● Problem: Copy out the records again. Change nothing.

[Stored data]

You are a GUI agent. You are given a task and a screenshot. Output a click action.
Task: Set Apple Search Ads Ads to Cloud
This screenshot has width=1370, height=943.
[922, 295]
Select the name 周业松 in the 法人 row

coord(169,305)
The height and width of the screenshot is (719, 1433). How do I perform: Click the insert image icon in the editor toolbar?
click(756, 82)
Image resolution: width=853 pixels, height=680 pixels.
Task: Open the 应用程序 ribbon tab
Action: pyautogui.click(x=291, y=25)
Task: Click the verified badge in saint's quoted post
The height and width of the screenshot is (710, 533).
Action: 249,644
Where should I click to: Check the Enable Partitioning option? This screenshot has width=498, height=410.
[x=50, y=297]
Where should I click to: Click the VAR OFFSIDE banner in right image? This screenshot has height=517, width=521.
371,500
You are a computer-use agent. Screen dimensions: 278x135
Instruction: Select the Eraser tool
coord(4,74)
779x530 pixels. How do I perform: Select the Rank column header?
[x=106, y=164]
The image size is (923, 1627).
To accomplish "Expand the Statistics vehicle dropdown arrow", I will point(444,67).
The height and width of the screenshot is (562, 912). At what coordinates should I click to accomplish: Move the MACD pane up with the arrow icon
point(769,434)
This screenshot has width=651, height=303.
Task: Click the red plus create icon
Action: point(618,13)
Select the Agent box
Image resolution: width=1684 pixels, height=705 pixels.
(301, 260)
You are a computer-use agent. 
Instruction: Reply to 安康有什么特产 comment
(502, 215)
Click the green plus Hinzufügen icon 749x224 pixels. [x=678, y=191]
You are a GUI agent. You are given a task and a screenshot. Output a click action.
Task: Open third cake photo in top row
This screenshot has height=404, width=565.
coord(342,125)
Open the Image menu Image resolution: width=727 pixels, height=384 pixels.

● Response area:
You are a GUI agent. You are given a task and a screenshot. Output a click action.
Task: Set Apple Search Ads Ads to Cloud
This screenshot has width=1370, height=943.
[922, 295]
Select the name 周业松 in the 法人 row

coord(169,305)
The height and width of the screenshot is (719, 1433). How do I perform: Click the insert image icon in the editor toolbar?
click(756, 82)
Image resolution: width=853 pixels, height=680 pixels.
Task: Open the 应用程序 ribbon tab
Action: pyautogui.click(x=291, y=25)
Task: Click the verified badge in saint's quoted post
The height and width of the screenshot is (710, 533).
Action: 249,644
Where should I click to: Check the Enable Partitioning option? This screenshot has width=498, height=410.
[x=50, y=297]
Where should I click to: Click the VAR OFFSIDE banner in right image? This screenshot has height=517, width=521.
371,500
You are a computer-use agent. Screen dimensions: 278x135
Instruction: Select the Eraser tool
coord(4,74)
779x530 pixels. How do I perform: Select the Rank column header?
[x=106, y=164]
The image size is (923, 1627).
To accomplish "Expand the Statistics vehicle dropdown arrow", I will point(444,67).
The height and width of the screenshot is (562, 912). At what coordinates should I click to accomplish: Move the MACD pane up with the arrow icon
point(769,434)
This screenshot has width=651, height=303.
Task: Click the red plus create icon
Action: point(618,13)
Select the Agent box
Image resolution: width=1684 pixels, height=705 pixels.
(301, 260)
You are a computer-use agent. 
Instruction: Reply to 安康有什么特产 comment
(502, 215)
Click the green plus Hinzufügen icon 749x224 pixels. [x=678, y=191]
You are a GUI agent. You are given a task and a screenshot. Output a click action.
Task: Open third cake photo in top row
This screenshot has height=404, width=565.
coord(342,125)
Open the Image menu Image resolution: width=727 pixels, height=384 pixels.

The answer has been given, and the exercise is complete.